Utopia na porrada

Como você convence as pessoas a cooperar com estranhos?

Esta é uma pergunta fácil de formular, mas bem difícil de responder. O sucesso da espécie humana é resultado direto da capacidade do Homo sapiens de confiar em, fazer sacrifícios por e cooperar com pessoas que não fazem parte de sua família. 

Não se trata, é claro, de uma capacidade ampla e ilimitada -- como a epidemia de nepotismo e patrimonialismo que assola o Brasil, desde sempre, mostra -- mas o fato é que ela existe. E é, no fim, o que nos distingue das formigas.

Uma explicação comum para o que permite a extensão da solidariedade humana para além dos indivíduos geneticamente ligados a cada um de nós apela para dois fatores: a evolução do cérebro e a centralização do poder.

A parte sobre evolução do cérebro propõe que, quando a evolução desenvolveu, em nossa espécie, a capacidade de simpatizar com nossos pais, filhos e irmãos, ela não fez um trabalho muito bom na hora de definir limites estritos para essa simpatia.

Assim, da mesma forma que a capacidade de raciocinar com lógica pode ter evoluído em resposta aos desafios do ambiente -- o poder de postular números complexos sendo uma espécie de bônus inesperado -- o potencial para solidariedade seria um "transbordamento" do sentimento surgido na família.

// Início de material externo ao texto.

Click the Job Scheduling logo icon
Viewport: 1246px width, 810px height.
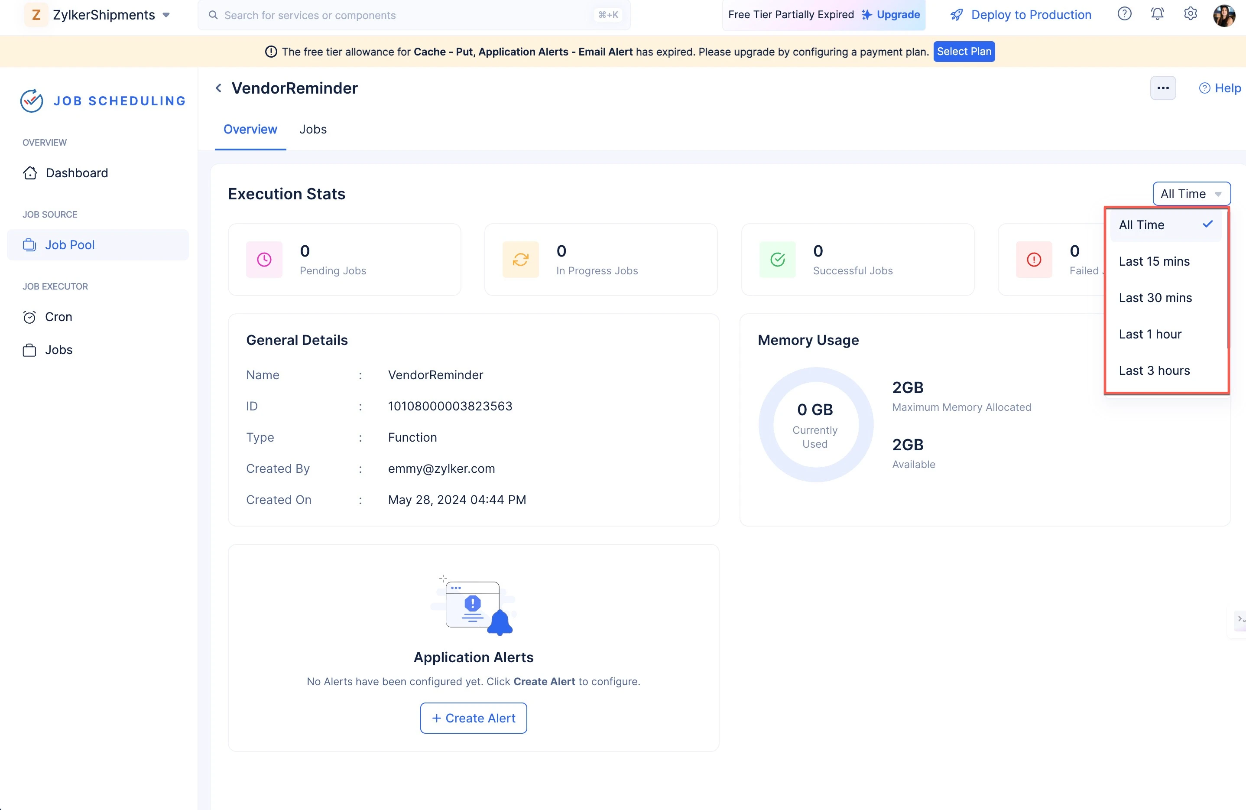point(31,101)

Já a centralização do poder teria sido um passo necessário para impor laços comunitários onde a simples solidariedade não seria forte o suficiente, onde era preciso exigir do indivíduo sacrifícios que ele não faria sem coerção: na hora de construir muralhas e pirâmides, pagar impostos e ir à guerra, por exemplo. 

Essa ideia de que não existe cooperação em larga escala sem coerção é um tanto quanto incômoda, tanto do ponto de vista psicológico quanto político. 

Ela parece implicar algo de desagradável a respeito da natureza humana -- que só somos capazes de grandes empreendimentos quando ameaçados -- e sobre nossas aspirações à autonomia e à liberdade individuais, já que pressupõe que a existência de um Estado com poder de coagir e punir é e sempre será necessária, caso queiramos continuar fora das cavernas.

Foi com grande surpresa, portanto, que vi o resumo de um artigo publicado recentemente na PNAS, dando conta do estudo antropológico de uma comunidade asiática sem Estado e sem centralização de autoridade, mas onde as pessoas são capazes de feitos de cooperação em larga escala, envolvendo centenas de indivíduos, muitos dos quais não se conhecem.

Seria a utopia anarquista na Terra?

Comecei a -- na frase de Cândido de Carvalho-- pôr um fecho éclair nas minhas esperanças logo que vi o título do "paper": Punishment sustains large-scale cooperation in prestate warfare.

Os "feitos de cooperação em larga escala" são saques e invasões: o povo estudado, os turkana, são um grupo nômade pastoril, que de tempos em tempos promove ataques a comunidades vizinhas, de identidade étnica diversa, para roubar gado.
O fato, antrropologicamente interessante, é que os turkana montam seus batalhões de saqueadores sem que seja preciso que um conde, duque, rei, cacique ou xamã emita uma ordem, sem serviço militar obrigatório e sem contratar mercenários.

 As tropas surgem quando um turkana vê uma oportunidade e avisa os vizinhos, que avisam outros vizinhos, e assim por diante. Se surge um consenso de que a ideia é boa, lá vão eles.

Os autores do "paper" chamam atenção para um dado especial: atos de covardia e deserção são punidos. Como? Fofoca e linchamento. 

Se um homem comprometido com a batalha se comporta de forma desonrosa, os guerreiros que testemunham o ato o denunciam e, se ele não conseguir achar uma boa desculpa e um consenso social se formar contra ele, o sujeito pode acabar amarrado a um tronco e se ver impiedosamente espancado. Não até a morte, mas mesmo assim...

A ideia de que um estilo de vida "utópico" -- rural, livre, sem governo -- se baseia em guerra, fofoca e tortura pode ser meio chocante para algumas pessoas, mas a mim me parece meramente irônica. O homem pode ser o mais solidário dos animais, mas o que existe além dos limites impostos pela natureza a essa solidariedade não é lá muito bonito -- seja o imposto de renda ou o tronco dos turkanas.